2018 Volume 9 Issue 2 Pages 53-62
Aims: The prognostic impact of in-stent restenosis (ISR) detected upon routine follow-up coronary angiography (RFU-CAG) after percutaneous coronary intervention (PCI) has been unclear. The aim of our study was to compare the clinical outcomes after RFU-CAG between patients with and without ISR detected upon RFU-CAG.
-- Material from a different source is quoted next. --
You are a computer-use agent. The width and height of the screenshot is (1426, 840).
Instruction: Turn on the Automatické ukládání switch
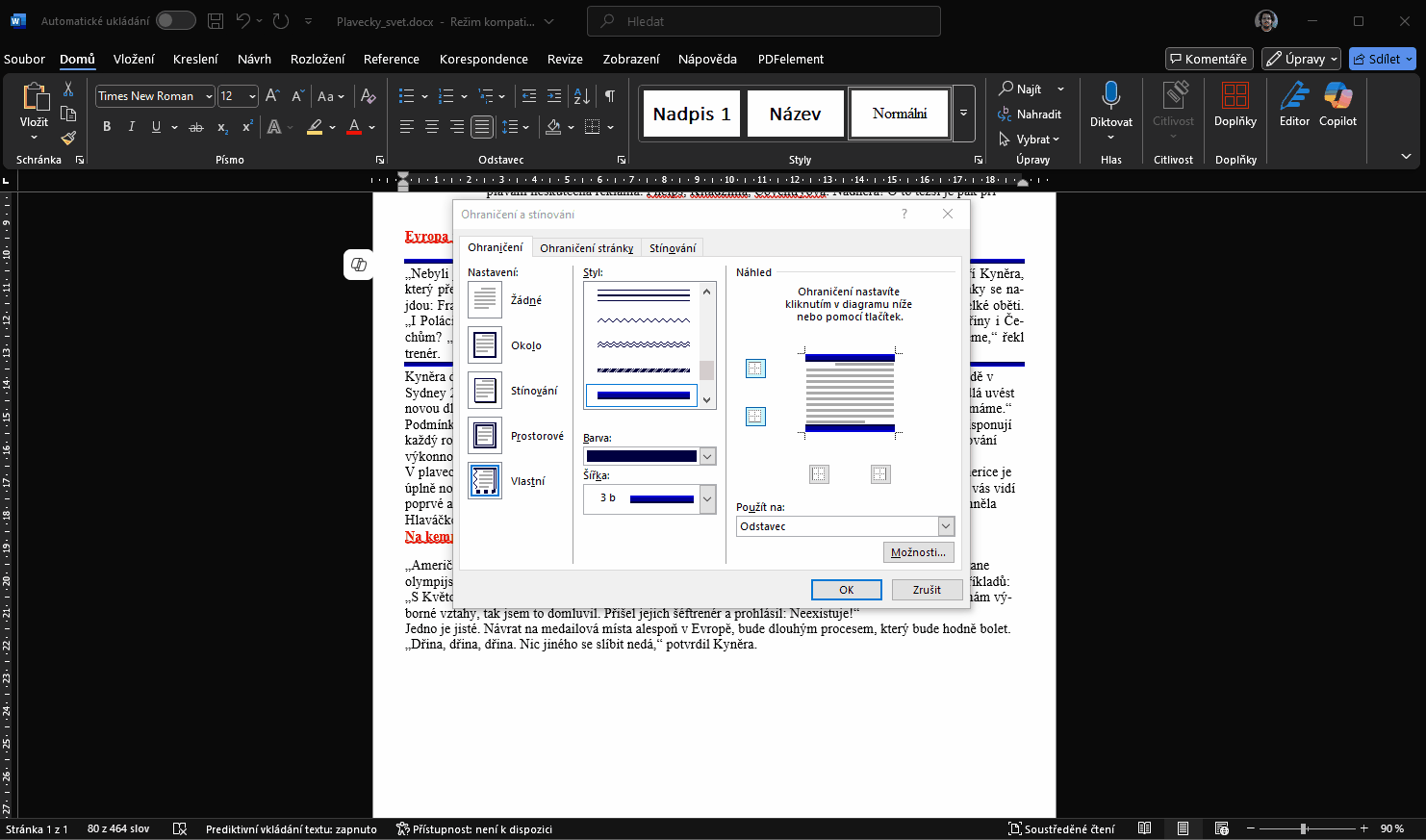[x=175, y=20]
Methods and results: A total of 824 patients who underwent PCI and RFU-CAG were analysed. Patients were divided into two groups: those with ISR (n=112) and those without (n=712). Outcomes were compared between patients with ISR and those without detected upon RFU-CAG. The study patients were followed up for a median of 1,323 (709 to 2,130) days. The incidence of a major adverse cardiac event (MACE), defined as all-cause death, any myocardial infarction, stroke, revascularisation for de novo lesion(s) or hospitalisation for heart failure was significantly higher in patients with ISR than in those without (45.5% vs. 24.4%, respectively; p<0.01). Specifically, patients with ISR had a higher incidence of all-cause death (16.1% vs. 6.2%, respectively; p<0.01) and revascularisation for de novo lesion(s) (28.6% vs. 16.2%, respectively; p<0.01). Even after adjustment for possible confounders, ISR detected upon RFU-CAG was an independent predictor for MACE (Hazard ratio: 2.13; 95% confidence interval: 1.55 to 2.92: p<0.01)
Conclusions: ISR detected upon RFU-CAG were independently associated with an increased MACE, which was mainly driven by an increased incidence of all-cause death and revascularisation for de novo lesion(s).